The Public Fundraising Regulatory Association plans to extend its doorstep compliance programme nationwide later this year.
The umbrella body has completed its London-based doorstep compliance pilot, in which it observed door-to-door fundraising training and shadowed fundraising teams on the job between December and March.
A PFRA officer observed door-to-door fundraisers from nine organisations, including Greenpeace, Tim Lilley Fundraising and Appco in order to assess their use of the PFRA rule book and the Institute of Fundraising’s code of conduct.
The PFRA’s doorstep compliance officer, Suzanne Moen, also sat in on each organisation’s training sessions in order to compare them against best practice.
Peter Hills-Jones, head of policy and communications at the PFRA, said that the decision to extend the pilot beyond the capital was taken at the association’s board meeting in May.
He said that monitoring doorstep fundraisers represented a bigger challenge than monitoring street fundraisers. "In large suburban areas, teams are under no obligation to inform us when they’re fundraising on the door," he said.
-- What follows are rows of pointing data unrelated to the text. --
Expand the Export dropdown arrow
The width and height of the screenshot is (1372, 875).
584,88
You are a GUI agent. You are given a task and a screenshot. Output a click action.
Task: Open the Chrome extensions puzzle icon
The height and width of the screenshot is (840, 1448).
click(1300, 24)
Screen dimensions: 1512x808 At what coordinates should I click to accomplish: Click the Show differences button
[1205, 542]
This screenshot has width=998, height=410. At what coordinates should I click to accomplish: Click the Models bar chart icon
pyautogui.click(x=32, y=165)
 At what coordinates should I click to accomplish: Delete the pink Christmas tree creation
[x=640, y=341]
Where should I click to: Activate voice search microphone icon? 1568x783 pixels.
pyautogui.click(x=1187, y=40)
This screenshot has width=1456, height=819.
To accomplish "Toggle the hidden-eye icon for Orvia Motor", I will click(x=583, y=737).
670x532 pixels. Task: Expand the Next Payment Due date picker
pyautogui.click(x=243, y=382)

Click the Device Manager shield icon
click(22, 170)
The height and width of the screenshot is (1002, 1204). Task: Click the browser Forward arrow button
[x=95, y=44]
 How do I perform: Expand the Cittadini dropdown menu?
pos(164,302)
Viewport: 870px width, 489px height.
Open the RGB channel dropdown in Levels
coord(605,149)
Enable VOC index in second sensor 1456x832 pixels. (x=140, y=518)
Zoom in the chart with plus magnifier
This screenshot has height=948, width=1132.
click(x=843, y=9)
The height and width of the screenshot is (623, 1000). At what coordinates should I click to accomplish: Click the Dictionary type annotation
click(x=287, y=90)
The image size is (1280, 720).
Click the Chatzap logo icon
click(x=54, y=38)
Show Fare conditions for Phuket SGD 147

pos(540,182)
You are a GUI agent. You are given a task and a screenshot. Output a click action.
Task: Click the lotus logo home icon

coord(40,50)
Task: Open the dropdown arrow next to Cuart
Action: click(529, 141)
Hills-Jones said the PFRA had a diary system for London so that it knew where doorstep fundraisers were, but covering the whole country with that system would be a challenge.
He said that the PFRA was contacting different charities and agencies to get a sense of how active they were in different areas before deciding where to focus its fieldwork. He said this research phase would take place this summer and the fieldwork would commence in early autumn.
Hills-Jones said that the two main areas doorstep fundraising could improve were cold calling zones – which have been expanded to ever-larger areas – and meeting EU directives on lone workers.